The records below are made of lines; count those holding the word "tool" and give the number only.
Extracted records below:
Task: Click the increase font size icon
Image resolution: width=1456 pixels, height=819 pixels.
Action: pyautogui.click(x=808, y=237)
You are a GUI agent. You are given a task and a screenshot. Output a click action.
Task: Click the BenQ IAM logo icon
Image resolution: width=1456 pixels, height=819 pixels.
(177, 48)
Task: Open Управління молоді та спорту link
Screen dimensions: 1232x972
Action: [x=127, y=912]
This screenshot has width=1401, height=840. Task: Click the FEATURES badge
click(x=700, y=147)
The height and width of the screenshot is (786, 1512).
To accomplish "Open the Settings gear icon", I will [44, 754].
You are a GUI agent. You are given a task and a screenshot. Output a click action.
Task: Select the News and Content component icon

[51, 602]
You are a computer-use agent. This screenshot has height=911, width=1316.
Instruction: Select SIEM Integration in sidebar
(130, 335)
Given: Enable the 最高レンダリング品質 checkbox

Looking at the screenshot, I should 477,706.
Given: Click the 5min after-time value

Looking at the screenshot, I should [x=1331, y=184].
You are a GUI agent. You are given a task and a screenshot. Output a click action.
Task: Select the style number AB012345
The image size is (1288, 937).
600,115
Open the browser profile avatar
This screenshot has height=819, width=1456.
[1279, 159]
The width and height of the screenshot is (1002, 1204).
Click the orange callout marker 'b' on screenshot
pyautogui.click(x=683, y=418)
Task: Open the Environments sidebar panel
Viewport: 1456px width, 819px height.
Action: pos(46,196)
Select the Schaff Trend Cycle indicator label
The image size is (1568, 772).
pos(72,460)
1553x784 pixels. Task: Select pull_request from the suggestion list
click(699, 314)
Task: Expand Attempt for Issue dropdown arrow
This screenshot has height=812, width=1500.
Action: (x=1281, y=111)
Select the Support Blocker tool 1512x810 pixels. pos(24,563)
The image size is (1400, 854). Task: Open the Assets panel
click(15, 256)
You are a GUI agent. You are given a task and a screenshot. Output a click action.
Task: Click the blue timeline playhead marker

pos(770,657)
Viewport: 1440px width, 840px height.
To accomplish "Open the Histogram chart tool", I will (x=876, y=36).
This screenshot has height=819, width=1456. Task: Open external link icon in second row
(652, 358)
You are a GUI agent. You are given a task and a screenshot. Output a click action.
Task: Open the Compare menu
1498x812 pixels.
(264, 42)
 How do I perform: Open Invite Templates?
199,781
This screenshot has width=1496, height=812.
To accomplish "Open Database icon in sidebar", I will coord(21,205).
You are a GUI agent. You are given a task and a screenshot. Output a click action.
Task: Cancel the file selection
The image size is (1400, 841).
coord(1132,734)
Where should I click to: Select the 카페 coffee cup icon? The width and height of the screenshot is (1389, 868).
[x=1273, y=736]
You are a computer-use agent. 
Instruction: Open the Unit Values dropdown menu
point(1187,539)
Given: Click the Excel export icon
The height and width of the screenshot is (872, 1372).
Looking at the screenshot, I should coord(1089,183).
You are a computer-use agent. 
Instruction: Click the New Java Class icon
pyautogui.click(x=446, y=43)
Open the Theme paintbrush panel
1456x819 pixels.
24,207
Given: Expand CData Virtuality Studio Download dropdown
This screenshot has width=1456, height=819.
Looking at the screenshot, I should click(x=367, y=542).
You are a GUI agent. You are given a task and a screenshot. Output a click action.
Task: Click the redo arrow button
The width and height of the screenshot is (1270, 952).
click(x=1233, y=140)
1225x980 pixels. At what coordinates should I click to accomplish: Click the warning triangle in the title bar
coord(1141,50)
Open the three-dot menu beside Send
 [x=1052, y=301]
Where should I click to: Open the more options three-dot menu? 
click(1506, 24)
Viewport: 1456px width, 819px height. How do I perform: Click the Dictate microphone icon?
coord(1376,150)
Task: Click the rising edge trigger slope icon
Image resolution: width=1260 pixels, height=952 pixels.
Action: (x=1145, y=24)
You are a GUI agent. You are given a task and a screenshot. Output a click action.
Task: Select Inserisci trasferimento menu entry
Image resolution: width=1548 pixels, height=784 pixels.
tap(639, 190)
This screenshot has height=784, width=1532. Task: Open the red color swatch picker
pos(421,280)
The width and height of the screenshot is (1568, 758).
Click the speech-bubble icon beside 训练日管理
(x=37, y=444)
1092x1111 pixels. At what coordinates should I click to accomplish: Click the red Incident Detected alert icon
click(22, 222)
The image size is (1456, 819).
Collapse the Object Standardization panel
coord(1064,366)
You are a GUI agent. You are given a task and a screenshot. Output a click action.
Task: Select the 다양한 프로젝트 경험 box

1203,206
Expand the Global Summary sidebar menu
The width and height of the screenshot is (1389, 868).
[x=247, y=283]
End of Extracted records.
Expected answer » 2